Ultimately the dollar rally of 2005 fizzled, long before Fed funds hit their high of 5.25% in June of 2006. The dollar fell out of favor once again and resumed its long-term downtrend as the US trade and budget deficits grew along with money supply and Eurozone interest rates began to rise.
The recent dollar rally that began in mid-July is not being supported by tighter monetary policy. In fact, just the opposite is true. The dollar is rallying despite easier and expansionary monetary policy. As a result rumors are swirling about coordinated intervention in support of the dollar and against the precious metals.
The dollar has certainly been bolstered by unwinding of long euro trades, as the Eurozone appears to be slipping into a recession, but that does not make for a sustainable rally in the greenback.
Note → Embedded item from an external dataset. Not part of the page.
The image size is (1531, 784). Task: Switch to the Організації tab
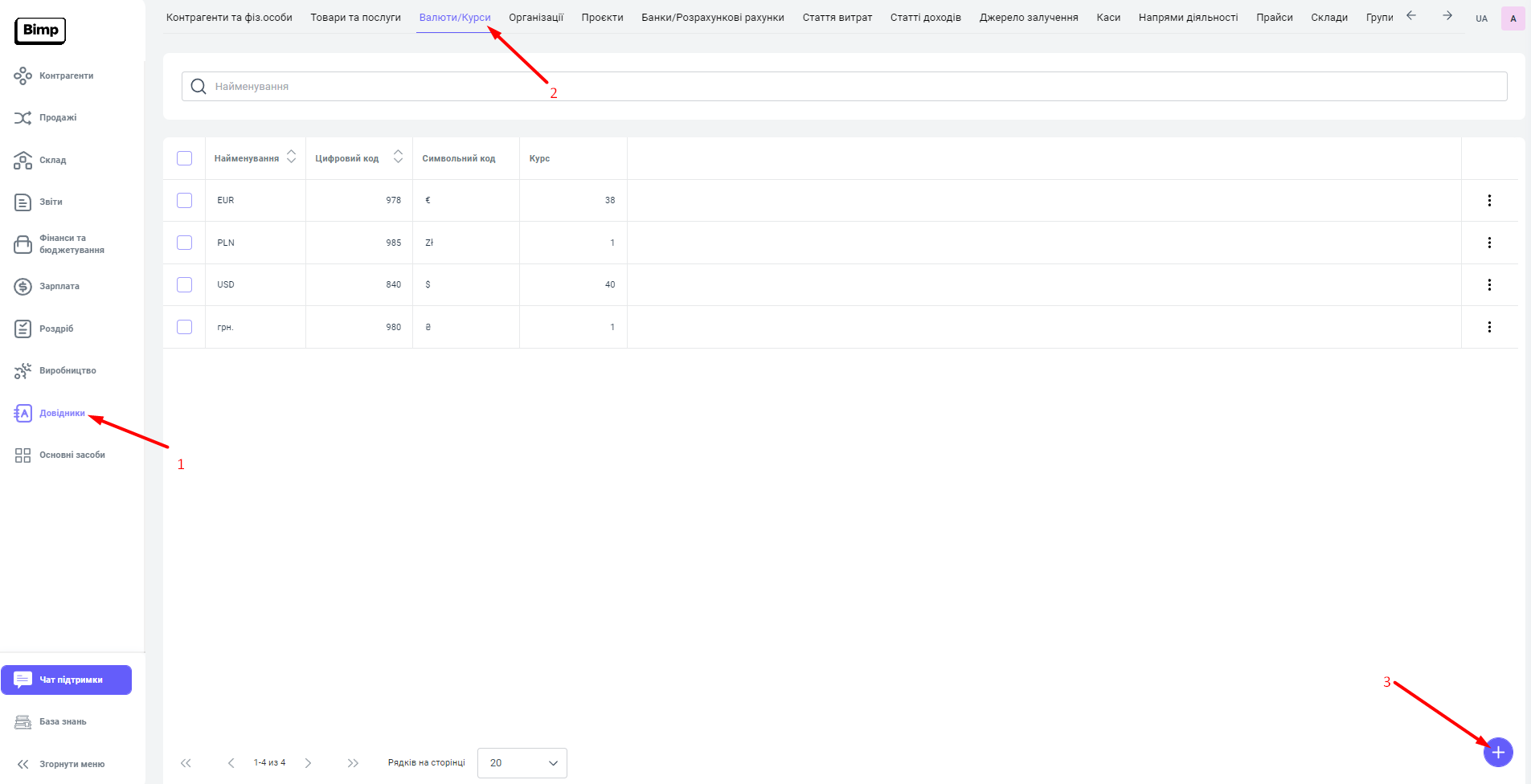pos(536,18)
If the 2005 dollar rally could not be sustained even with dollar supportive policy moves, it is doubtful that this rally will be sustained.
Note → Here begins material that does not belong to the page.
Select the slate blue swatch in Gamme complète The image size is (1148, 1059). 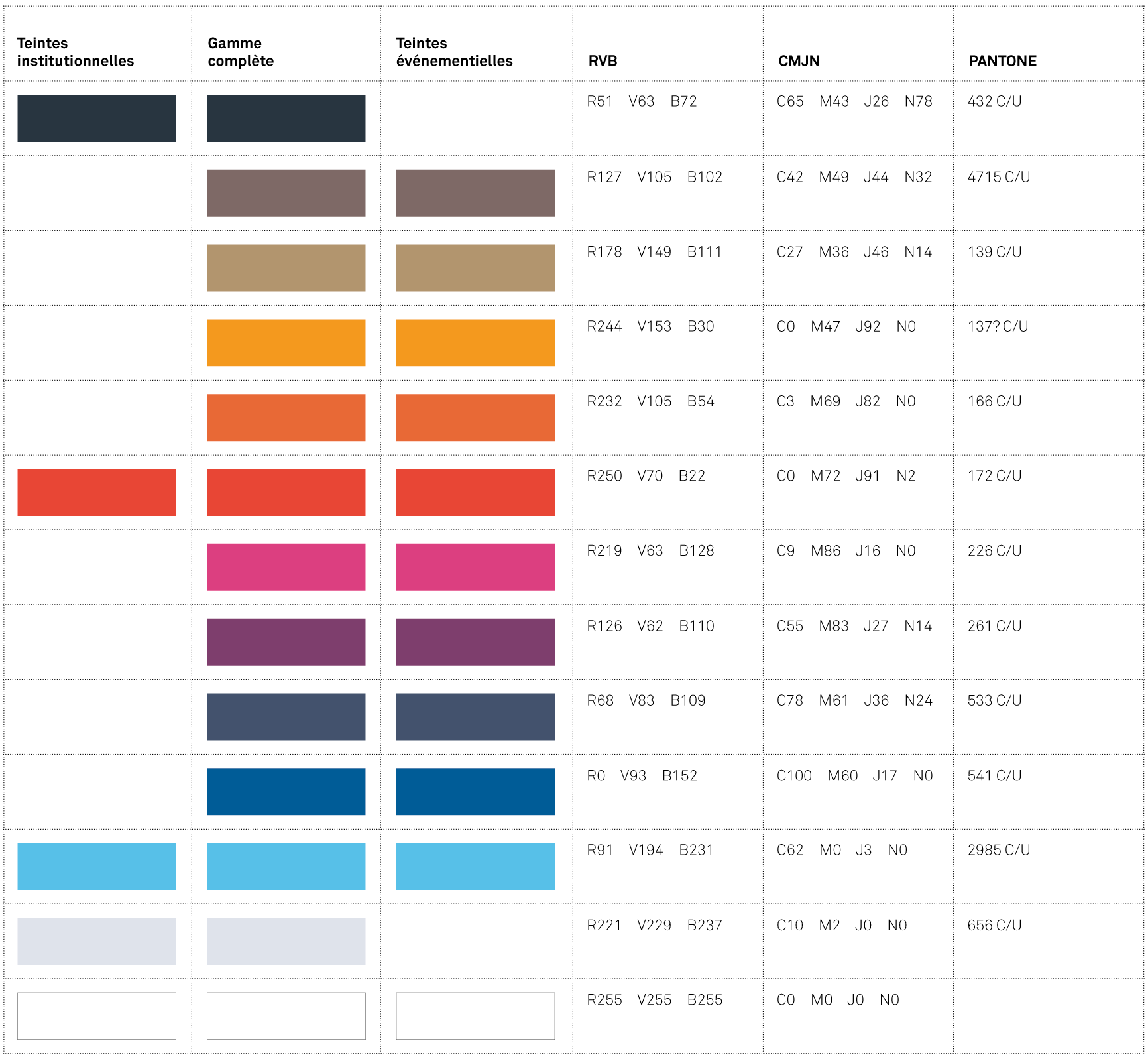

Today's Fed Beige book is expected to confirm that the Fed will hold rates steady at 2.0% when the FOMC meets on 16-Sep. Odds of a hike to 2.25% by year-end are about 50-50. I still don't think that will happen. Even if the ECB cuts rates before year-end from 4.25% to 4.0%, the Eurozone is still offering twice the yield. By the end of 2005, you could get twice the yield in the US and the dollar still fell out of favor.
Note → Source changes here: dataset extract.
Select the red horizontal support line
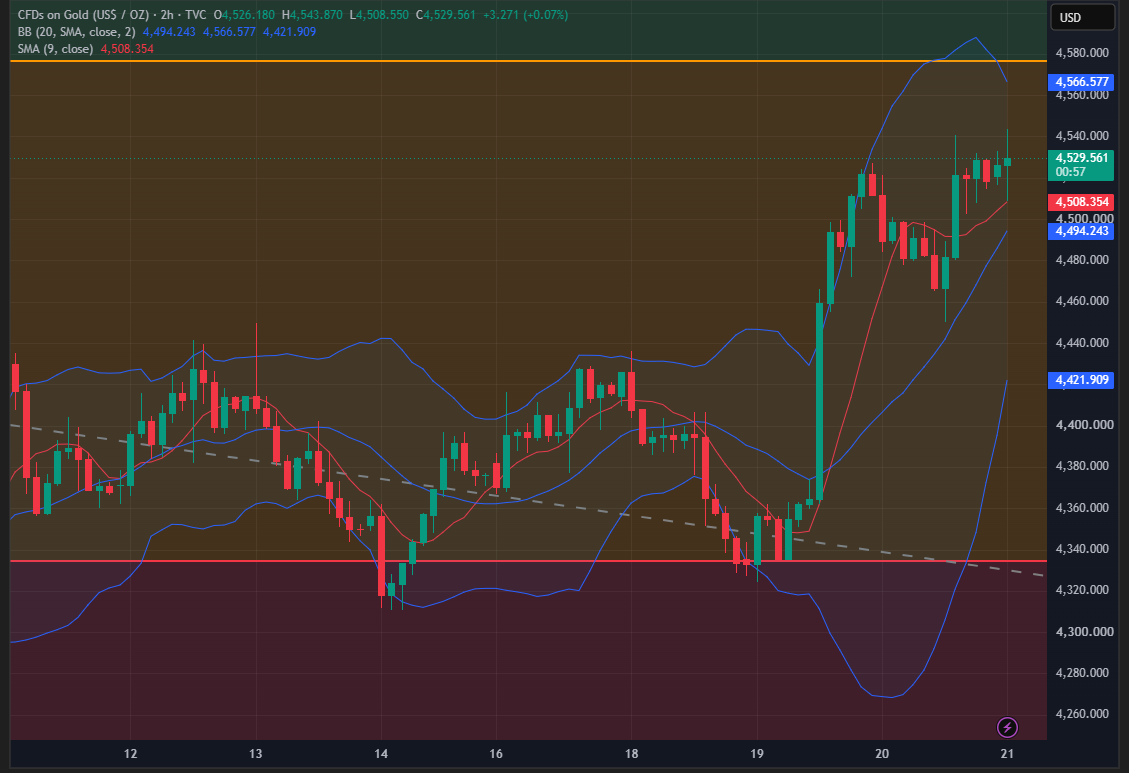 [x=528, y=561]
I like to say that FX flows follow yield, but it's never quite that simple. You have to consider the rest of the fundamentals as well. The deficits that helped to undermine the 2005 dollar rally are even larger today. Money supply continues to grow at a breakneck pace as the government pumps massive amounts of liquidity into a stressed banking system. Everyone seems to agree that the government is also going to have to come up with additional bailout money for some entity, be it another major bank or one of the GSEs.
If the fundamentals ultimately carry the day and the dollar resumes its long-term downtrend, we can expect gold to resume its long-term uptrend. A weaker dollar will also drive up oil and other commodity prices, forcing inflation back into the headlines. At that point, $800 gold is going to seem like a real bargain.
Gold Market Movers:
Fed Beige Book for 16-Sep FOMC meeting at 14:00 EDT.
US factory goods orders for July +1.3%, above market expectations, versus a revised +2.1% in Jun.
US MBA mortgage market index for the week ended 29-Aug +7.5%; purchases +10.5%, refis +2.1%.
Eurozone retail sales for July fell 0.4%.
Eurozone Q2 GDP confirmed at -0.2% q/q.
UK services PMI for Aug surged to 49.2.
Final Eurozone PMI for Aug revised upward to 48.5.